Following the events of 'The Nun', Sister Irene Palmer (Taissa Farmiga) lives in seclusion in France and is haunted by the memories of her ordeal with the demon Valak (Bonnie Aarons). When a series of brutal murders across Europe point to the demon's return, Sister Irene sets off to a convent school where its caretaker is Frenchie (Jonas Bloquet), her companion in defeating Valak who now hides a dark and terrible secret...
Given how 'The Nun' was an enjoyably silly affair with elements of Hammer Horror thrown into the mixture, it's a shame to see 'The Nun II' take itself far too seriously for its own good. After all, 'The Nun' was itself a spin-off from 'The Conjuring' franchise, which was reliably aware of its own pulpy and knock-off roots. Instead, 'The Nun II' tries and fails to build tension and atmosphere out of something that isn't capable of sustaining it, and only really begins to ramp up in the final 15 minutes after spending the previous 90 minutes boring itself to death.
Taissa Farmiga's character, even though she's haunted by her visions of an evil nun and has a companion in Storm Reid this time around, has precious little depth or development going on here. Sure, she's a woman of faith and is privy to the darkness of the damned, but does any of it move her or make her terrified? It may be that Farmiga's performance is trying to project a kind of steely resolve, but it translates into a sort of blankness that makes it difficult to really connect. Where much of 'The Nun II' gets its core is from the budding romance between Jonas Bloquet and Anna Popplewell doing a terrific Irish accent with her on-screen daughter, Katelyn Rose Downey.
Again, this is where 'The Nun II' begins to try and become more serious and emotionally wrought and it feels like a mistake. While these three do give committed and vibrant performances and their story is well-written, it feels completely out of step with the rest of the movie. For example, there's a stuffy headteacher in the convent who gets filled up with cockroaches and the holy relic that's going to destroy Valak is a pair of eyes housed in what looks like a potpourri ashtray.

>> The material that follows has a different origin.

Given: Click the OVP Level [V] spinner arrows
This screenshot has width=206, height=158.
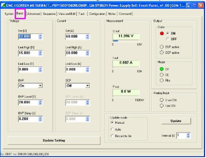Looking at the screenshot, I should point(40,102).
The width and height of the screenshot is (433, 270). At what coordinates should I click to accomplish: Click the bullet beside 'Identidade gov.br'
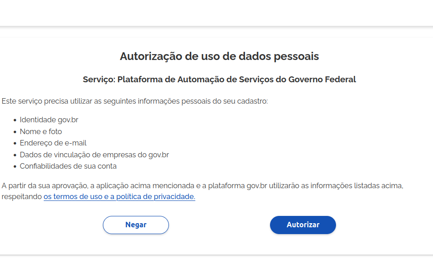coord(15,120)
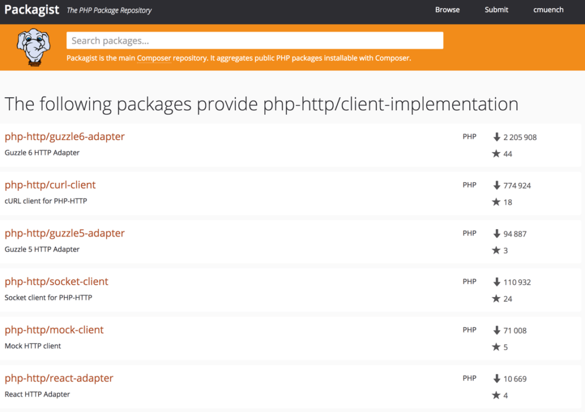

You almost can see how director Michael Chaves and writers Akela Cooper and Ian Goldberg wanted to take 'The Nun' away from the pulpiness of 'The Conjuring' and make something of substance, but it ultimately doesn't work because there's not enough development of characters or anything remotely unique or exciting here to explore or unearth. The cinematography and the setting are all gorgeous, and you can really see that there's a remarkable amount of care and diligence in the composition of some shots, but it's just not enough to save it from itself. Really, you're just left with a retread of the first one with a much more dull approach.
At least the first one knew it was kind of crap and leaned into it. 'The Nun II' thinks far too highly of itself.